**Task to complete**
From the data below, copy out every line in which the word "list" occurs.

╭─ Provided records

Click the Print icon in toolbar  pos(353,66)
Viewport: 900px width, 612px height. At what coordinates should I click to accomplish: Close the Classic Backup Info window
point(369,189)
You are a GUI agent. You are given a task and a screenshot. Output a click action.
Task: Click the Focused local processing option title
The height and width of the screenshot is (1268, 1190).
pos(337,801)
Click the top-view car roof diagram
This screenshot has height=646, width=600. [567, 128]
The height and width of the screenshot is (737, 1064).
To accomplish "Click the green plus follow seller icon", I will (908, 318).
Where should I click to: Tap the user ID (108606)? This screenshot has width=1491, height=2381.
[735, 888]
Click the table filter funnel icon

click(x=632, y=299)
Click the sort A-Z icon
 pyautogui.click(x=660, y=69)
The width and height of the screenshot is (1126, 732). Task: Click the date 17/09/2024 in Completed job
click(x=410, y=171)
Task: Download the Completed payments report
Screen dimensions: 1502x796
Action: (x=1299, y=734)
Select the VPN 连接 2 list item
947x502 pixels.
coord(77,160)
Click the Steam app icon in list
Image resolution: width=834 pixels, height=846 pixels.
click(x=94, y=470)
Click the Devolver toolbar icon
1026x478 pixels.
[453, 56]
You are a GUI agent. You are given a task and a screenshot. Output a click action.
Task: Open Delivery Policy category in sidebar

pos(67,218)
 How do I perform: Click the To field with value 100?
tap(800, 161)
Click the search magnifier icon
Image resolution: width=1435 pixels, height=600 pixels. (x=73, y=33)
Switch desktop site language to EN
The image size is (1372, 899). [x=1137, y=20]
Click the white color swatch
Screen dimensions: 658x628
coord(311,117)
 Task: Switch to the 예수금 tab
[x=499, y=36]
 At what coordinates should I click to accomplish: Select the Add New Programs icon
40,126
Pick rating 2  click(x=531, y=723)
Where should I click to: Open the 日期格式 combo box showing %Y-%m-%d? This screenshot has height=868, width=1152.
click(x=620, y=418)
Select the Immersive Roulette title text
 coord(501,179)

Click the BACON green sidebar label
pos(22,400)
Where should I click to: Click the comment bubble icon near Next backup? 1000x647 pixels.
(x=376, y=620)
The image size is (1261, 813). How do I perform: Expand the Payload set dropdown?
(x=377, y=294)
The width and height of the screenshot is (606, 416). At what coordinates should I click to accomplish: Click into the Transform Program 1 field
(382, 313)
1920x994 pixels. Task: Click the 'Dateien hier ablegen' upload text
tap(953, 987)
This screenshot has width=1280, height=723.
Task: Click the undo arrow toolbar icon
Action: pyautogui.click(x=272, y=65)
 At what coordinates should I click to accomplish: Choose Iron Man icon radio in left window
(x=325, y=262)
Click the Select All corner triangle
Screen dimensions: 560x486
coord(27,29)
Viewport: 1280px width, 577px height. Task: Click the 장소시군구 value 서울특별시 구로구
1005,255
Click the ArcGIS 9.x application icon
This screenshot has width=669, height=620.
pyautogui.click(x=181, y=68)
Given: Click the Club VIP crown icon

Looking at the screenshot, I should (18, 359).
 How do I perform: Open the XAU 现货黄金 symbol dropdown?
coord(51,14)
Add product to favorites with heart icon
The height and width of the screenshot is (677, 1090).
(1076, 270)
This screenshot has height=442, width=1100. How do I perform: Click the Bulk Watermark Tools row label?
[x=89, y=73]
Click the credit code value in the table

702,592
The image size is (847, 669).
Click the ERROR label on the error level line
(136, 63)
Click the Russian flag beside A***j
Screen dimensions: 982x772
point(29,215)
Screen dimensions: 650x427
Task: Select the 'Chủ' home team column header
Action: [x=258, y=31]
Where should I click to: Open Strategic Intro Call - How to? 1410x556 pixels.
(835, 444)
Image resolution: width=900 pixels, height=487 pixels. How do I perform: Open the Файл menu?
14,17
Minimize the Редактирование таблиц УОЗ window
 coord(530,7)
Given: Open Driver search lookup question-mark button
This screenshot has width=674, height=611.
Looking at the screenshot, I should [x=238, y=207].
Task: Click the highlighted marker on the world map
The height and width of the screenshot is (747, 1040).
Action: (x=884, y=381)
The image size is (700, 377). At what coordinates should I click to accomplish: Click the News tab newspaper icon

╰─

**Task response**
Select the VPN 连接 2 list item
Click the Steam app icon in list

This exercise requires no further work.